(PROVIDED RECORDS Opens)

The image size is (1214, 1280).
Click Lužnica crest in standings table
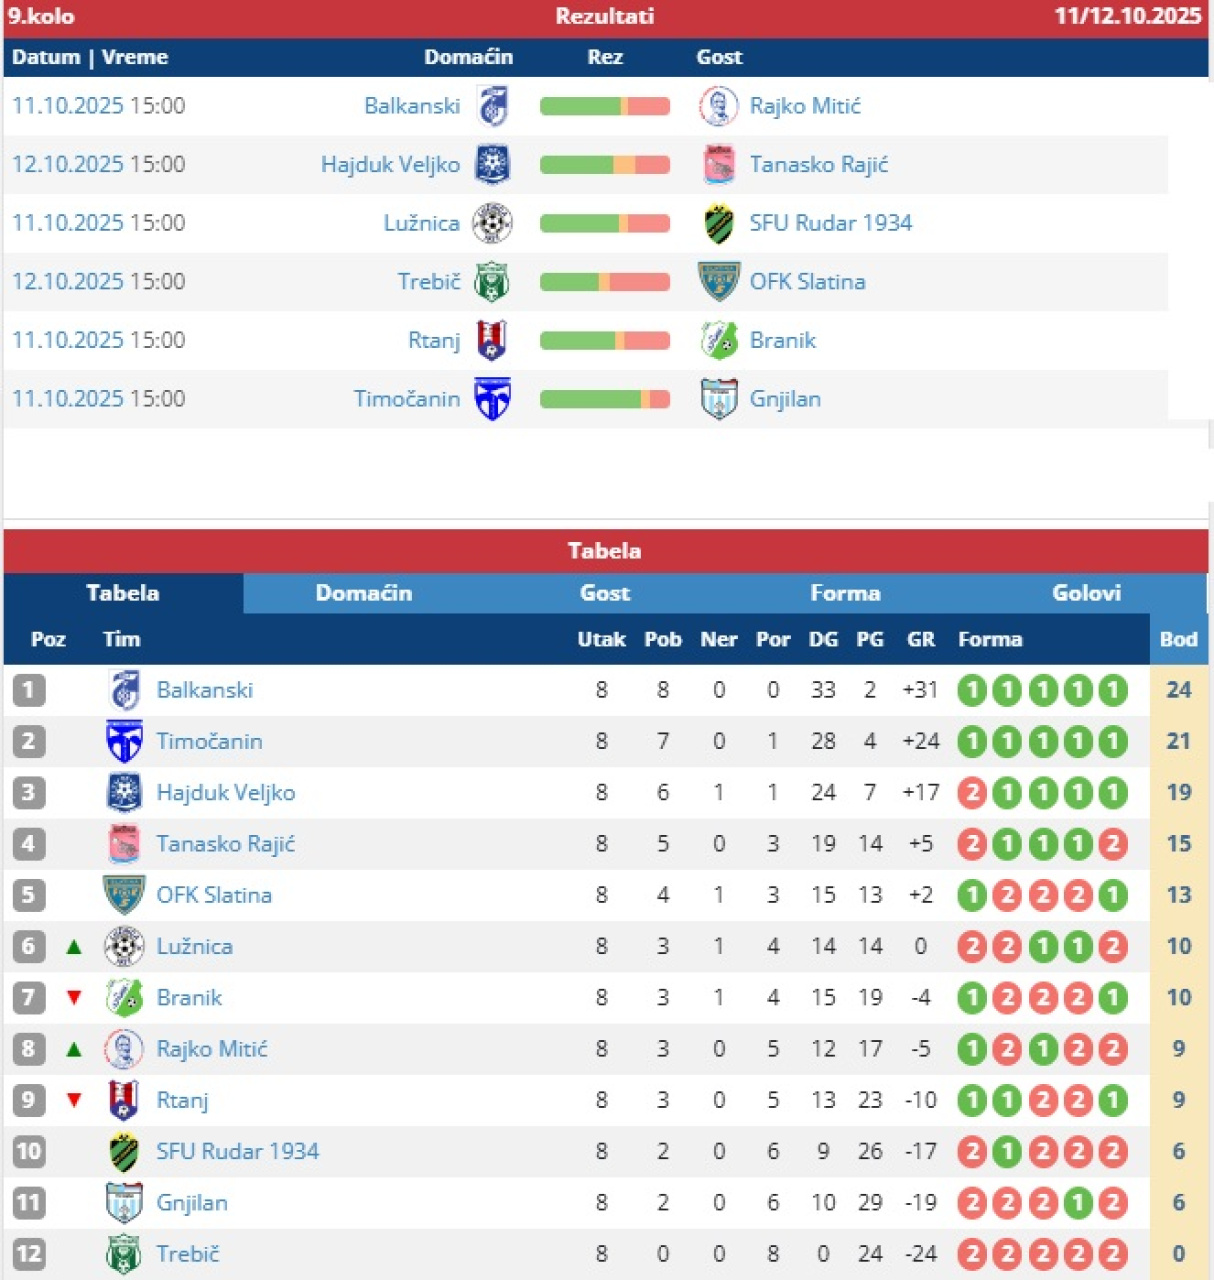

(PROVIDED RECORDS Closes)
(PROVIDED RECORDS Opens)

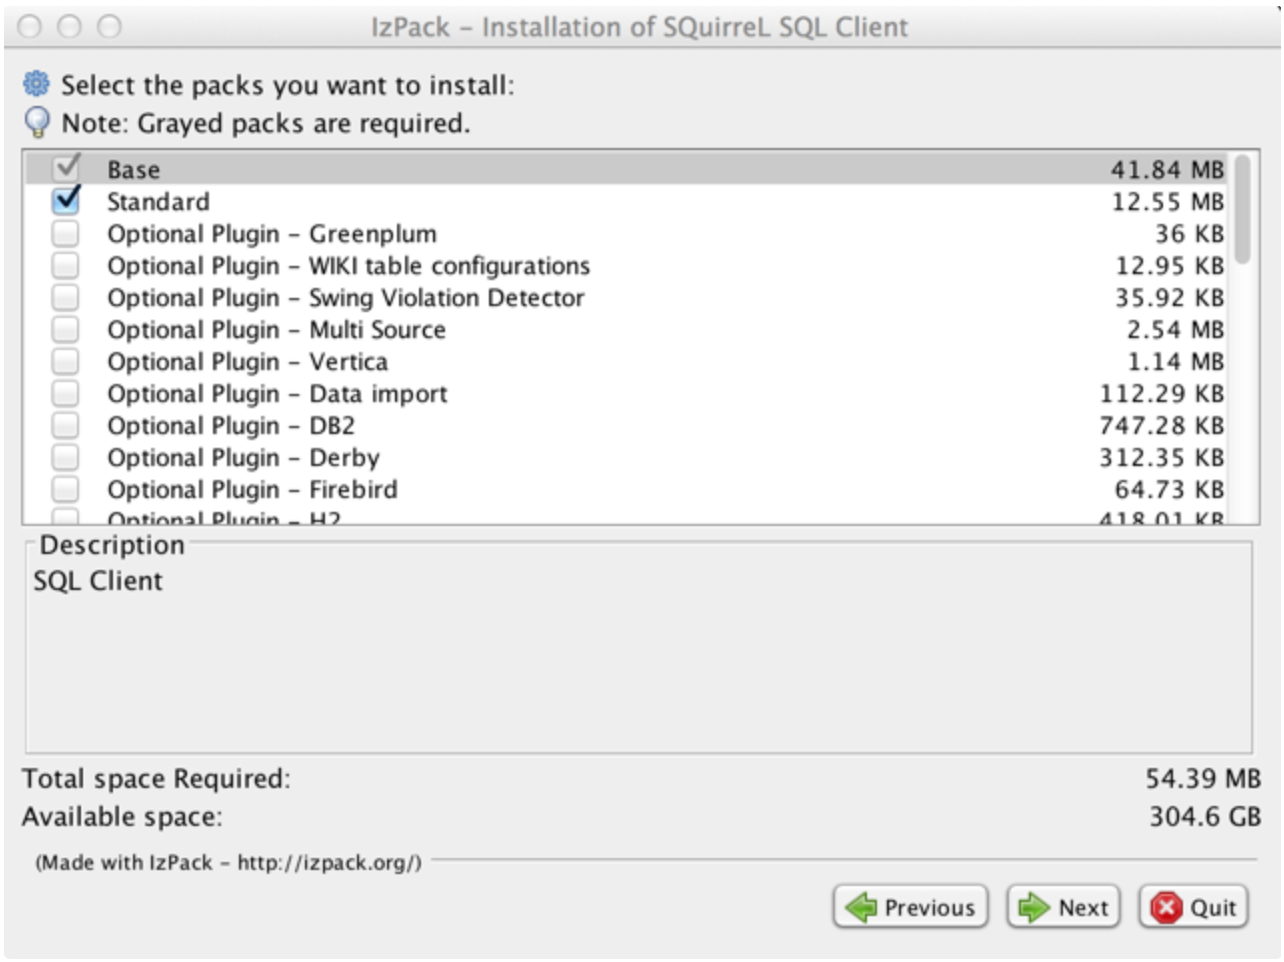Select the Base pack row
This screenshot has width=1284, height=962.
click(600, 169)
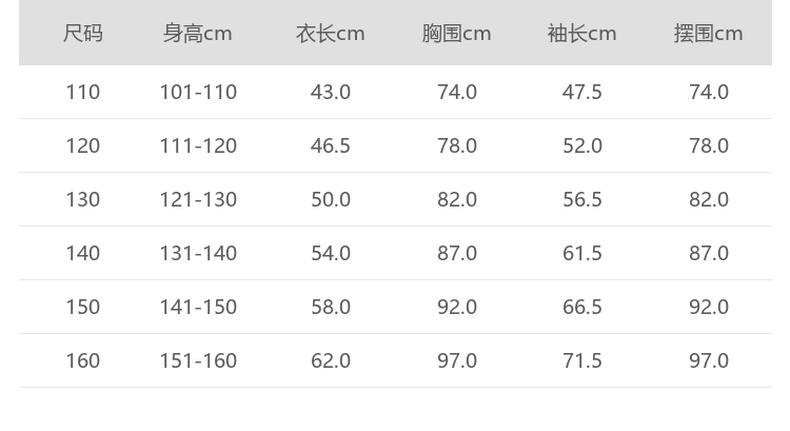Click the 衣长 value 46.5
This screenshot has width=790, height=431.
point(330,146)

(PROVIDED RECORDS Closes)

WORK ORDER
Within the data above, the lines from the one with "The image size is (1214, 1280)." to the one with "Click Lužnica crest in standings table" must be repeated exactly; no other line belongs in the answer.

EXPECTED OUTPUT
The image size is (1214, 1280).
Click Lužnica crest in standings table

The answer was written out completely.